[ICML 2026] Prompt Reinjection: Alleviating Prompt Forgetting in Multimodal Diffusion Transformers

Yuxuan Yao^1,2,* Yuxuan Chen^1,* Hui Li¹ Kaihui Cheng¹ Qipeng Guo³ Yuwei Sun⁴

Zilong Dong⁵ Jingdong Wang⁶ Siyu Zhu^1,2

¹Fudan University ²Shanghai Innovation Institute

³Shanghai AI Laboratory ⁴Shanghai Academy of AI for Science ⁵Alibaba Group ⁶Baidu

📖 Introduction

Prompt Reinjection is a training-free inference method for multimodal diffusion transformers that mitigates prompt forgetting by reinjecting early-layer prompt features into deeper text layers, improving GenEval overall scores by 6.48% on SD3.5-large and 7.75% on HunyuanImage-2.1, while adding only about 0.00002x block-level FLOPs for base reinjection and 0.088x for the full aligned variant.

📘 Overview

Prompt Reinjection starts from a simple observation: in multimodal diffusion transformers (MMDiTs) such as SD3-medium, SD3.5-large, FLUX.1, HunyuanImage-2.1, and Qwen-Image, prompt information fades as depth increases. That makes instruction following weaker, especially on position, attributes, counting, and long prompts.

Prompt Forgetting

Unlike traditional DiTs, where text serves as a relatively stable conditioning signal, MMDiTs jointly update text and image tokens throughout denoising, even though the text tokens receive no direct supervision. The paper shows that deeper text features gradually lose fine-grained prompt semantics, a phenomenon we call prompt forgetting.

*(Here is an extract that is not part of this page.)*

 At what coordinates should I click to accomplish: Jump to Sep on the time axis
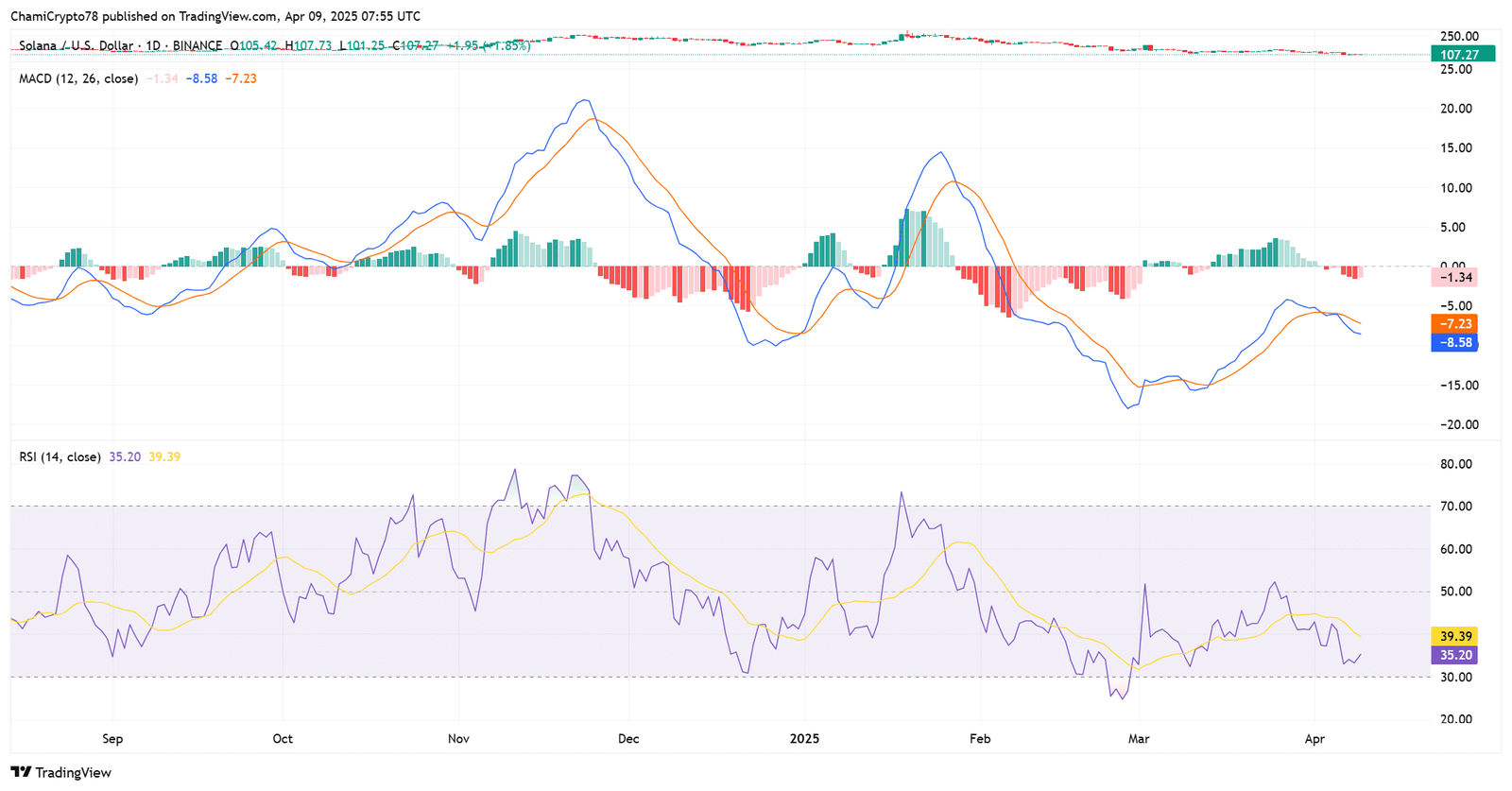point(112,739)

The figure above captures the core trend: for SD3, SD3.5, and FLUX, prompt information becomes less recoverable in deeper layers. This helps explain why base MMDiT models often miss spatial relations, attributes, and numeracy constraints in generation.

Prompt Reinjection

Prompt Reinjection fixes this at inference time. It takes semantically stronger text features from an early layer, aligns them to the deeper feature space, and reinjects them into later blocks so prompt constraints stay active through the full denoising stack.

The method is training-free, lightweight, and easy to plug into the original MMDiT forward process. No retraining is required.

As shown above, Prompt Reinjection makes SD3.5, FLUX, and Qwen-Image follow prompt constraints more consistently across position, attribute, counting, and complex prompts. The paper reports consistent gains on GenEval, DPG-Bench, and T2I-CompBench++ while preserving overall generation quality.

🚀 Quick Start

1. Create an environment

We recommend Python 3.10+ and one environment per model family.

python3.10 -m venv .venv
source .venv/bin/activate
pip install --upgrade pip

Install dependencies with either an editable package install or the pinned root requirements:

pip install -e .

pip install -r requirements.txt

If you want a narrower per-model environment, install one model-specific requirement file instead:

pip install -r requirements/sd3.txt
pip install -r requirements/sd3.5.txt
pip install -r requirements/flux.txt
pip install -r requirements/qwen.txt
pip install -r requirements/hunyuanimage.txt

If you need a specific CUDA build, install torch and torchvision first from the official PyTorch channel, then rerun one of the commands above.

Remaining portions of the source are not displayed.